Is a degree worth the debt? | 17 August 2018

You’ll never get into a good university if you carry on like this.’ A haunting threat from school days past, but since the coalition trebled university tuition fees in 2010, the question is — do you really want to? The decision to increase fees to a maximum of £9,000 a year was met with anger from students and parents alike. Riots broke out with police arresting 153 people at a demo in Trafalgar Square. Widespread fury was particularly directed at Deputy Prime Minister Nick Clegg, who had pledged to vote against any increase in fees — so much so that he was forced to broadcast a public apology: ‘We made a pledge, we did not stick to it, and for that I am sorry… it was a pledge made with the best of intentions’, he said.

Tuition fees were first introduced by Labour in 1998, with undergraduates obliged to pay £1,000 per year. This rose to £3,000 in 2004 under the Higher Education Act. But it was the trebling of this sum that resulted in a seismic shift in attitudes: the monetary value of an undergraduate degree was now being called into question. And finances were not the only considerations; the educational and lifetime value of an undergraduate degree was also challenged.

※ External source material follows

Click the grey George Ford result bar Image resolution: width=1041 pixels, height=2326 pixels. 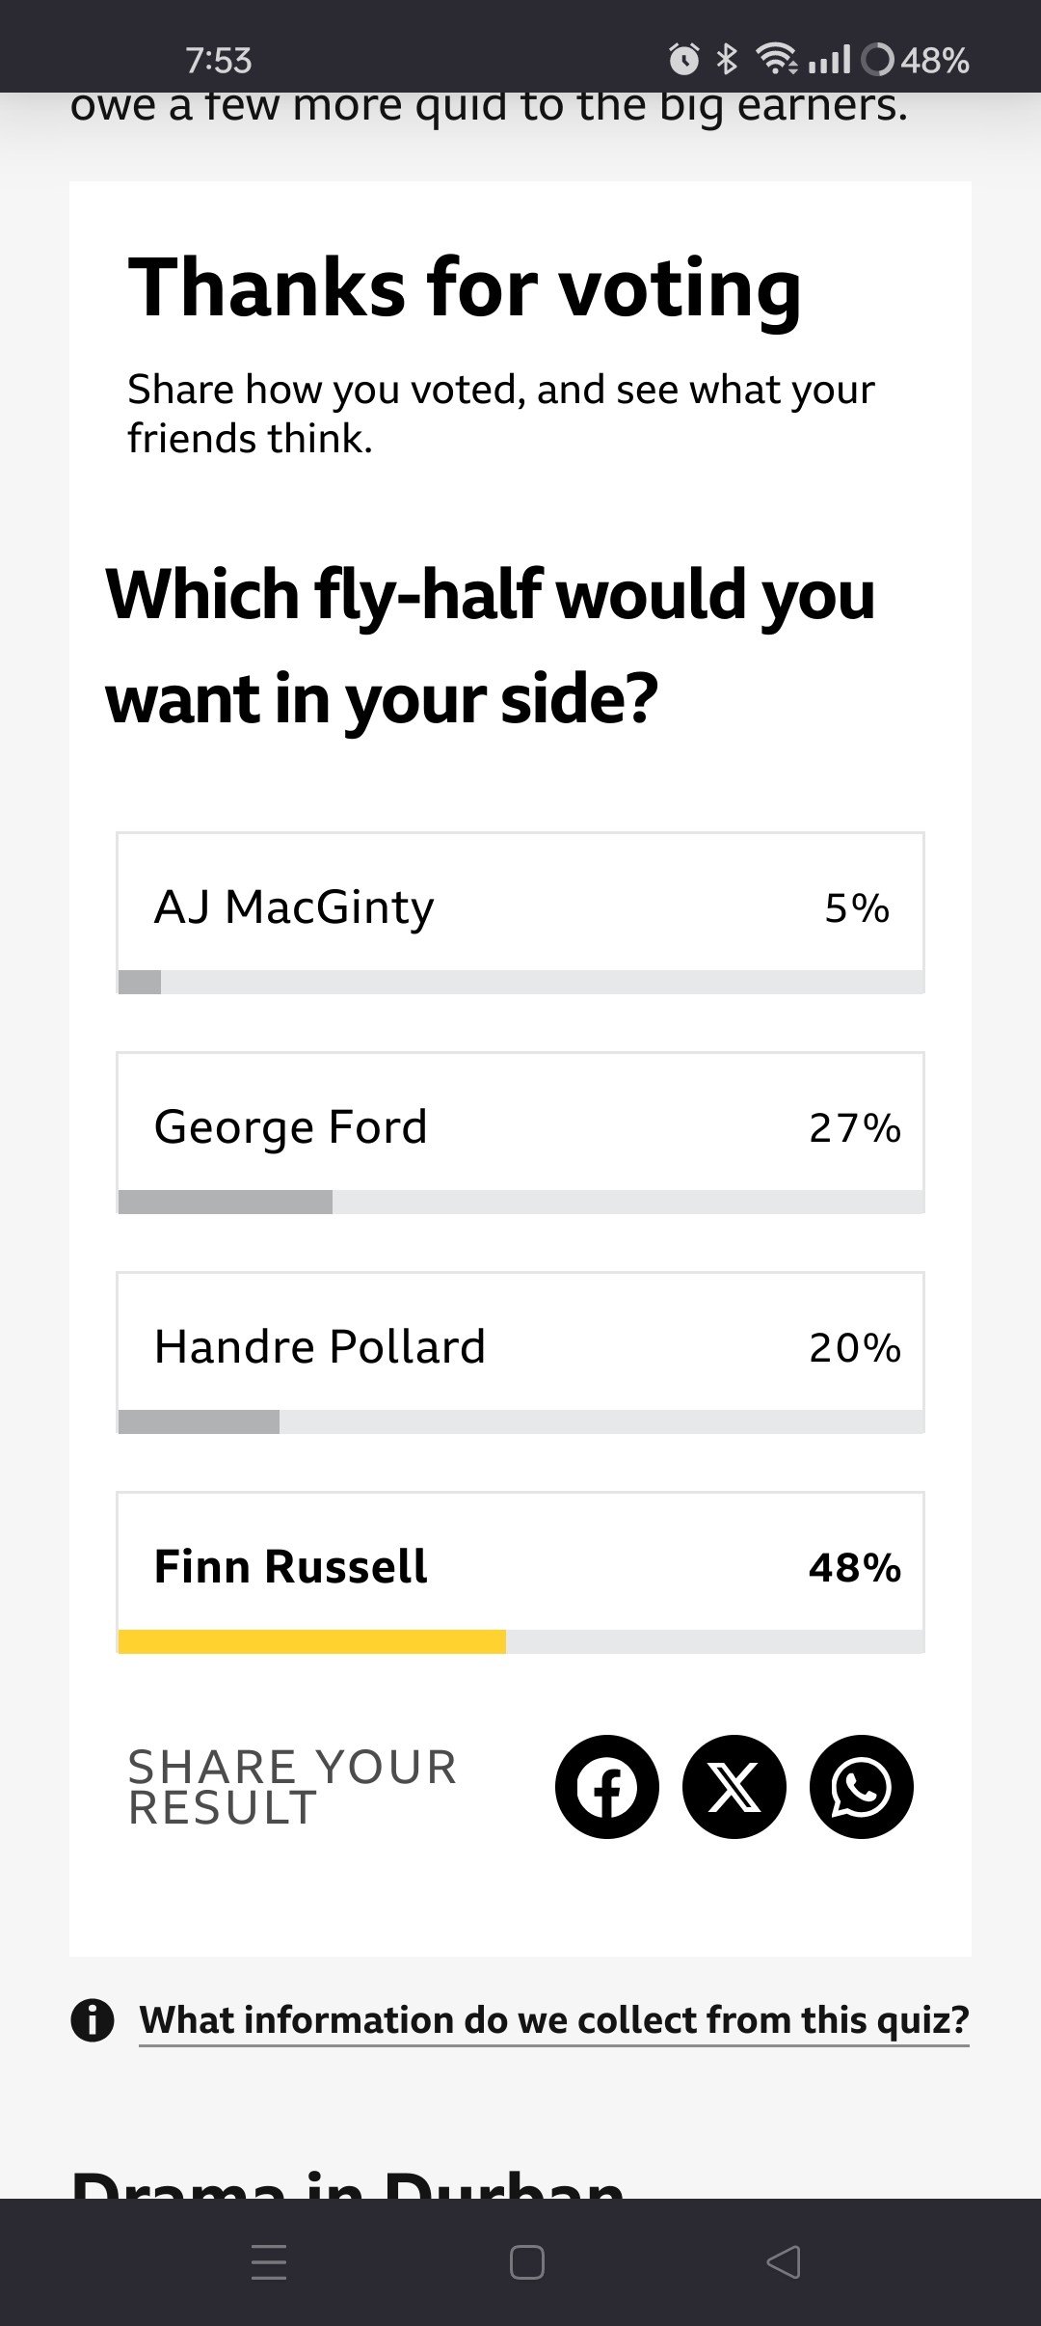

I completed my degree before the cap on fees was lifted. In spite of this (and due to taking both the tuition and accommodation loans) I now owe the government thousands upon thousands of pounds. Under the previous system, the average student debt was estimated £24,754. The situation is far worse for today’s graduates, whose average debt is an eye-watering £44,035. Furthermore, a recent study predicted that three-quarters of today’s students will still be indebted into their fifties.